- [Work request]:
Could you transcribe exactly the lines below, from the line with "GET FREE QUOTE (1008, 166)" through the line with "Perseverance Pays Off (70, 1085)", and nothing else, leaving out the pictures?

Saved entries
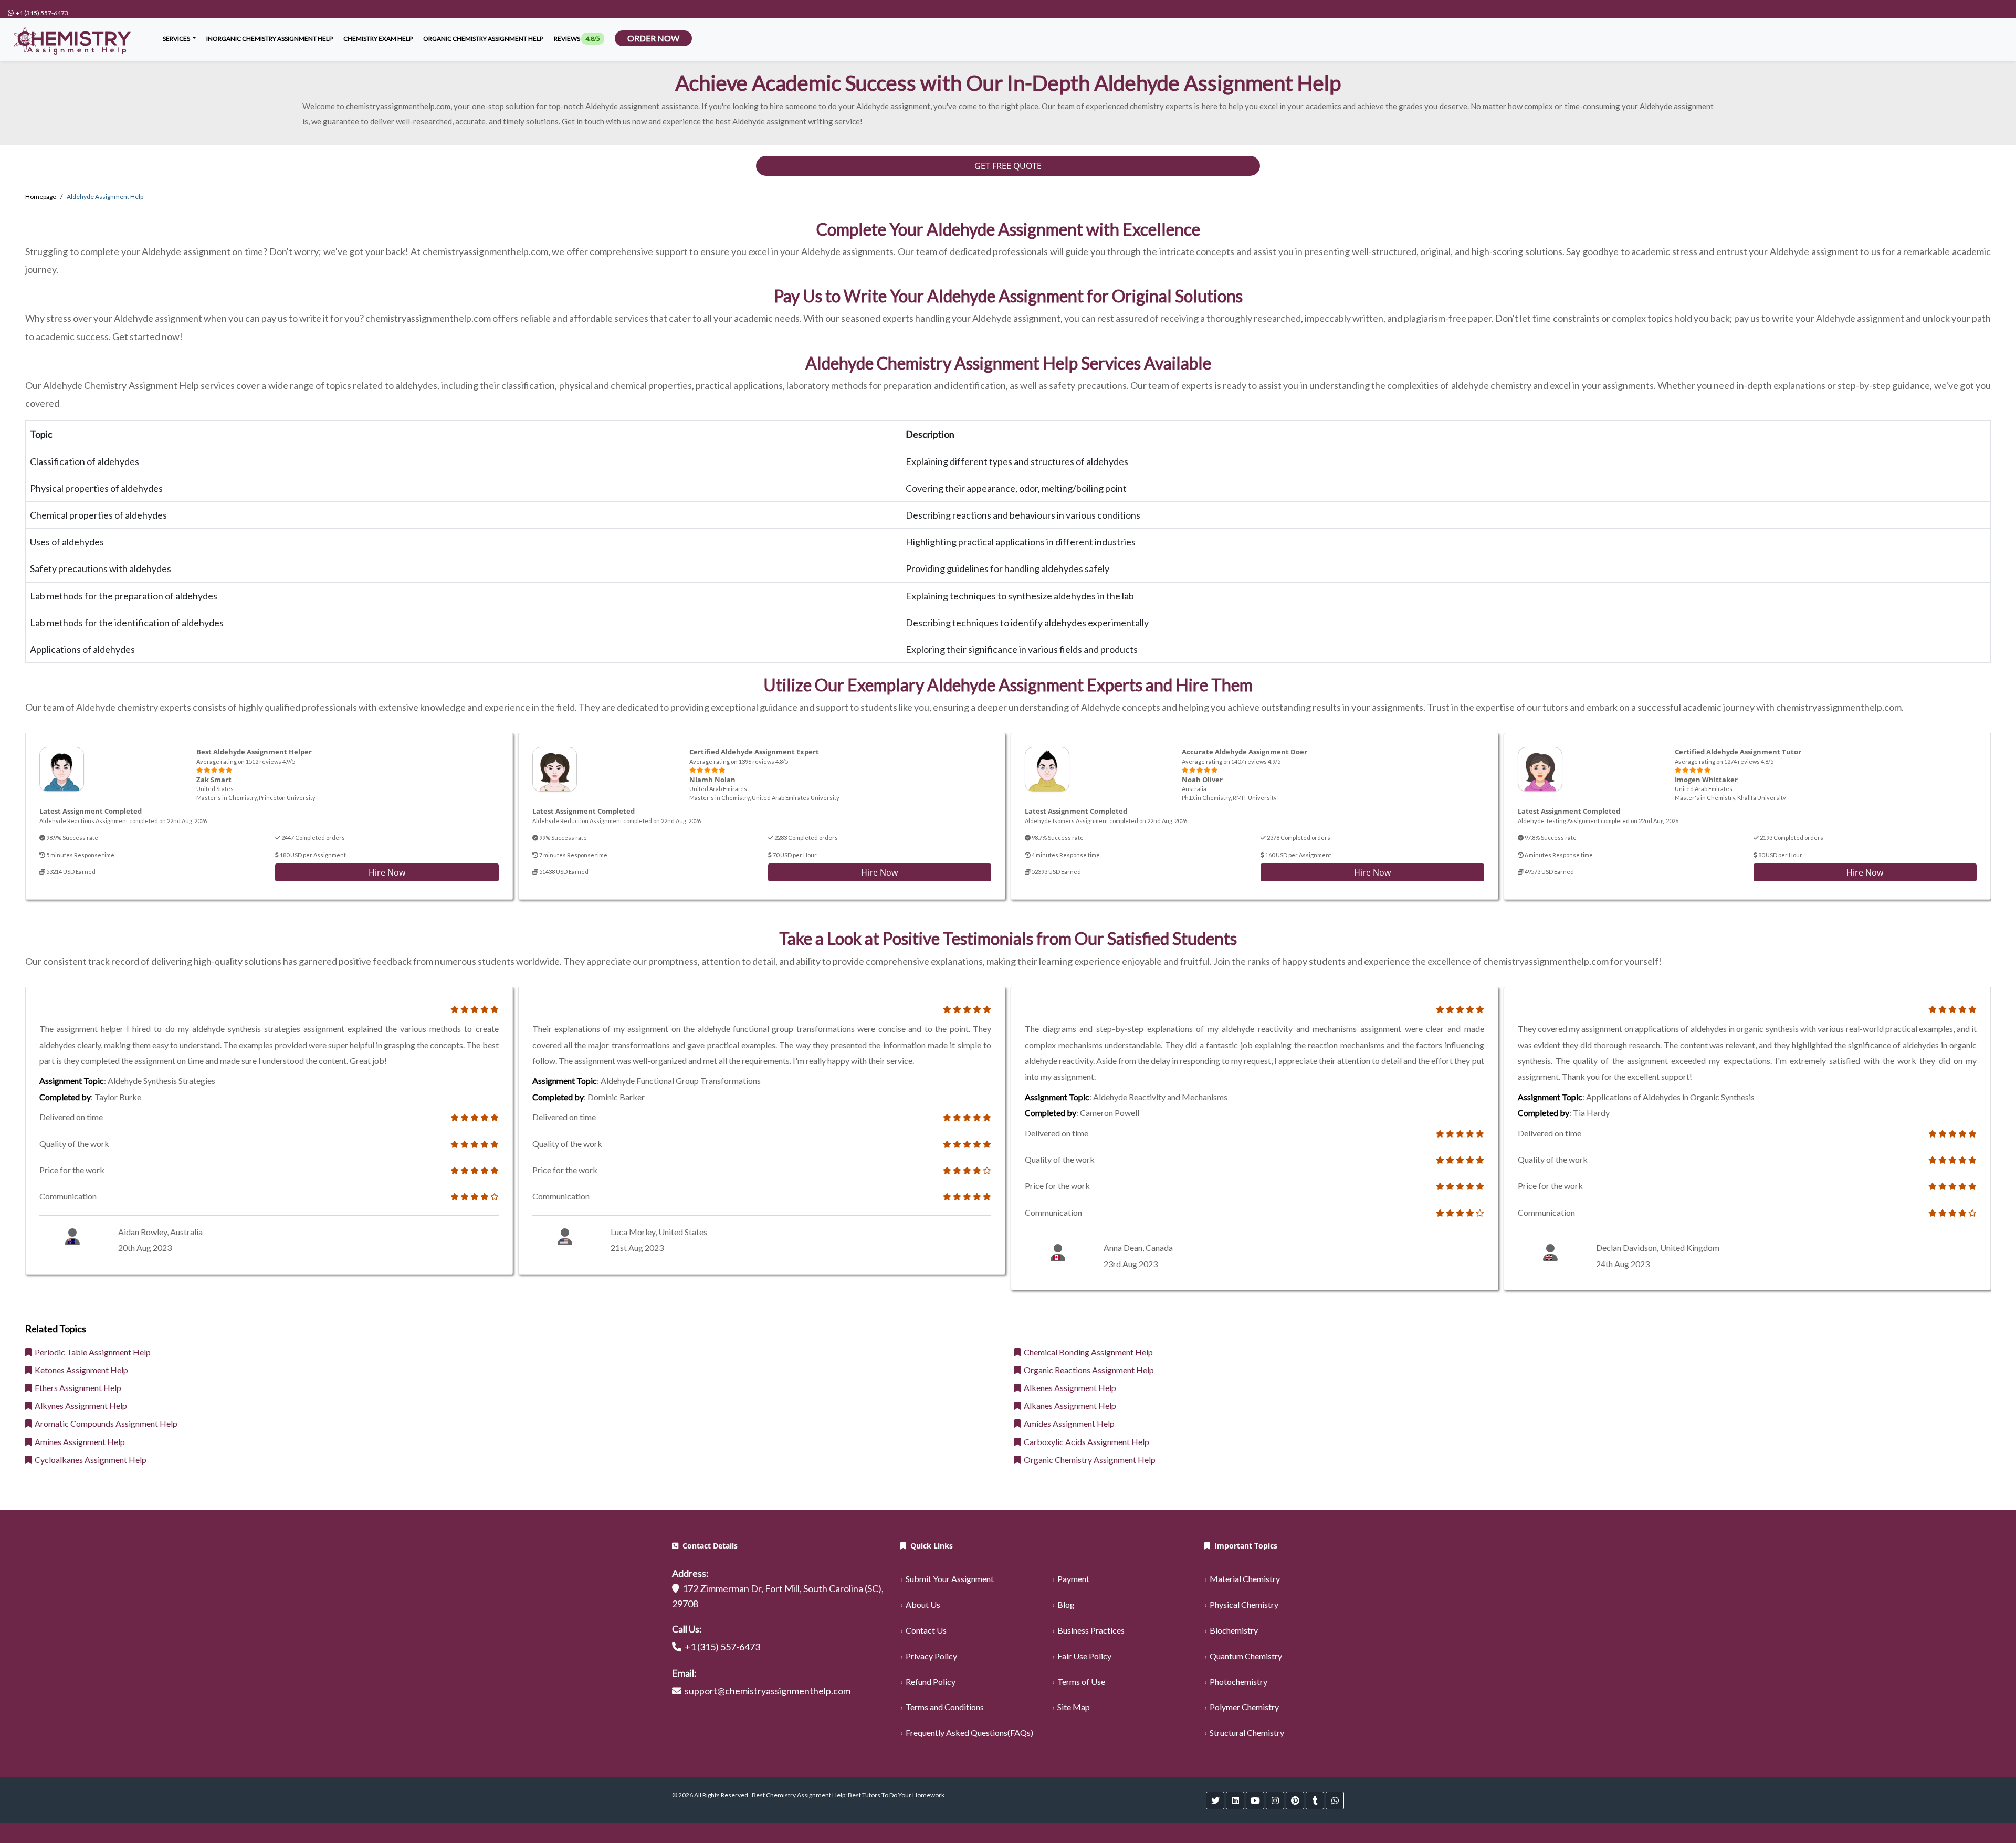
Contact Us (926, 1630)
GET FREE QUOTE (1008, 166)
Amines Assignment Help (78, 1442)
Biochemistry (1234, 1630)
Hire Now (387, 872)
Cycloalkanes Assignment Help (89, 1460)
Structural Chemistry (1247, 1732)
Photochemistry (1238, 1682)
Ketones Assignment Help (80, 1370)
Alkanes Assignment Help (1068, 1405)
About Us (923, 1604)
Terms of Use (1081, 1682)
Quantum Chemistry (1246, 1656)
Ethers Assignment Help (76, 1388)
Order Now (653, 38)
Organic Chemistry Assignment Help (1088, 1460)
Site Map (1073, 1707)
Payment (1073, 1579)
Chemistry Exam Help (378, 39)
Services (177, 39)
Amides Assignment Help (1068, 1423)
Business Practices (1091, 1630)
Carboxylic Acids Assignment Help (1085, 1442)
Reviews (577, 39)
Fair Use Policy (1084, 1656)
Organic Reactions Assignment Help (1087, 1370)
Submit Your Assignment (950, 1579)
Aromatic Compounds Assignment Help (104, 1423)
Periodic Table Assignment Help (91, 1352)
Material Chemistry (1245, 1579)
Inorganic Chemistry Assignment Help (269, 39)
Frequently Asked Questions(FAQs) (969, 1732)
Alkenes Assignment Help (1068, 1388)
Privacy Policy (931, 1656)
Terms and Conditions (945, 1707)
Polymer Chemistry (1244, 1707)
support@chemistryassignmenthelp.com (767, 1691)
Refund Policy (931, 1682)
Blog (1066, 1604)
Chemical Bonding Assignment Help (1087, 1352)
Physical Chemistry (1244, 1604)
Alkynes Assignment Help (79, 1405)
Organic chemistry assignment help (483, 39)
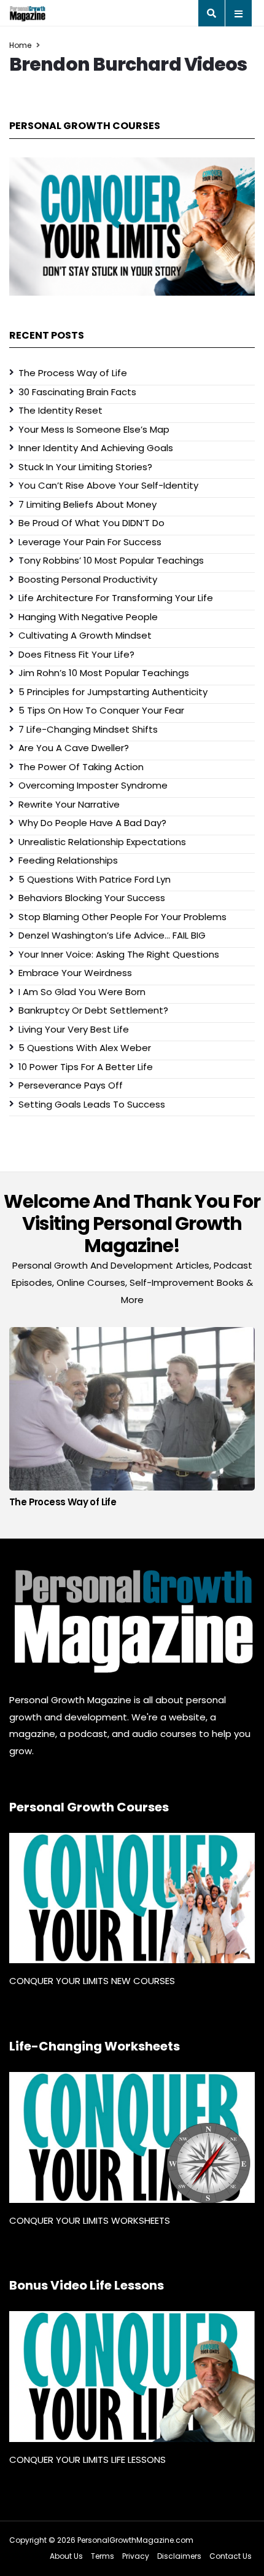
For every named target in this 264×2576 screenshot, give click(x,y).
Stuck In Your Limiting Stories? (85, 466)
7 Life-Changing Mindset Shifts (88, 729)
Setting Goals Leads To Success (91, 1104)
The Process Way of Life (72, 372)
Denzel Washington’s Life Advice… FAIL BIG (112, 935)
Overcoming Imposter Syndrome (93, 785)
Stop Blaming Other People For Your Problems (122, 916)
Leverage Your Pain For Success (89, 541)
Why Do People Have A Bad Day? (92, 822)
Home (20, 45)
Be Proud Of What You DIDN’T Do (91, 522)
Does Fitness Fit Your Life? (76, 654)
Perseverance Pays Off (70, 1085)
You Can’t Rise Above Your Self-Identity (108, 485)
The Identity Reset (60, 410)
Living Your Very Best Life (73, 1029)
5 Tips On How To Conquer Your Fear (101, 710)
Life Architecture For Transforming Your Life (115, 597)
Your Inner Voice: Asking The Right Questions (118, 954)
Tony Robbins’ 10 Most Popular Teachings (111, 560)
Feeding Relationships (68, 860)
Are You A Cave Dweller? (73, 747)
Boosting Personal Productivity (87, 579)
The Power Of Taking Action (81, 766)
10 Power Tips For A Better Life (85, 1066)
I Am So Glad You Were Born (82, 991)
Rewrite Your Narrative (69, 804)
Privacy (135, 2556)
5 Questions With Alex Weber (84, 1047)
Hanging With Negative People (88, 616)
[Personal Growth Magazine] (132, 1621)
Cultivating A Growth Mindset (85, 635)
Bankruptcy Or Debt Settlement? (93, 1010)
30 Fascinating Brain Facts (77, 391)
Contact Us (230, 2556)
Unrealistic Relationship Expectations (102, 841)
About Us (66, 2556)
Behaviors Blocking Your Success (91, 897)
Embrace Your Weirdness (75, 972)
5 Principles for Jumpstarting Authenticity (113, 691)
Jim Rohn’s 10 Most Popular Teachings (103, 672)
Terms (102, 2556)
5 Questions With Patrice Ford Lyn (94, 879)
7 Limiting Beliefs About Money (87, 504)
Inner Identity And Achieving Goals (95, 447)
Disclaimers (179, 2556)
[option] (132, 1420)
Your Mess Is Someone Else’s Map (93, 429)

- [Result of the exercise]:
GET FREE QUOTE (1008, 166)
Amines Assignment Help (78, 1442)
Biochemistry (1234, 1630)
Hire Now (387, 872)
Cycloalkanes Assignment Help (89, 1460)
Structural Chemistry (1247, 1732)
Photochemistry (1238, 1682)
Ketones Assignment Help (80, 1370)
Alkanes Assignment Help (1068, 1405)
About Us (923, 1604)
Terms of Use (1081, 1682)
Quantum Chemistry (1246, 1656)
Ethers Assignment Help (76, 1388)
Order Now (653, 38)
Organic Chemistry Assignment Help (1088, 1460)
Site Map (1073, 1707)
Payment (1073, 1579)
Chemistry Exam Help (378, 39)
Services (177, 39)
Amides Assignment Help (1068, 1423)
Business Practices (1091, 1630)
Carboxylic Acids Assignment Help (1085, 1442)
Reviews (577, 39)
Fair Use Policy (1084, 1656)
Organic Reactions Assignment Help (1087, 1370)
Submit Your Assignment (950, 1579)
Aromatic Compounds Assignment Help (104, 1423)
Periodic Table Assignment Help (91, 1352)
Material Chemistry (1245, 1579)
Inorganic Chemistry Assignment Help (269, 39)
Frequently Asked Questions(FAQs) (969, 1732)
Alkenes Assignment Help (1068, 1388)
Privacy Policy (931, 1656)
Terms and Conditions (945, 1707)
Polymer Chemistry (1244, 1707)
support@chemistryassignmenthelp.com (767, 1691)
Refund Policy (931, 1682)
Blog (1066, 1604)
Chemical Bonding Assignment Help (1087, 1352)
Physical Chemistry (1244, 1604)
Alkynes Assignment Help (79, 1405)
Organic chemistry assignment help (483, 39)
For every named target in this 264×2576 screenshot, give click(x,y).
Stuck In Your Limiting Stories? (85, 466)
7 Life-Changing Mindset Shifts (88, 729)
Setting Goals Leads To Success (91, 1104)
The Process Way of Life (72, 372)
Denzel Washington’s Life Advice… FAIL BIG (112, 935)
Overcoming Imposter Syndrome (93, 785)
Stop Blaming Other People For Your Problems (122, 916)
Leverage Your Pain For Success (89, 541)
Why Do People Have A Bad Day? (92, 822)
Home (20, 45)
Be Proud Of What You DIDN’T Do (91, 522)
Does Fitness Fit Your Life? (76, 654)
Perseverance Pays Off (70, 1085)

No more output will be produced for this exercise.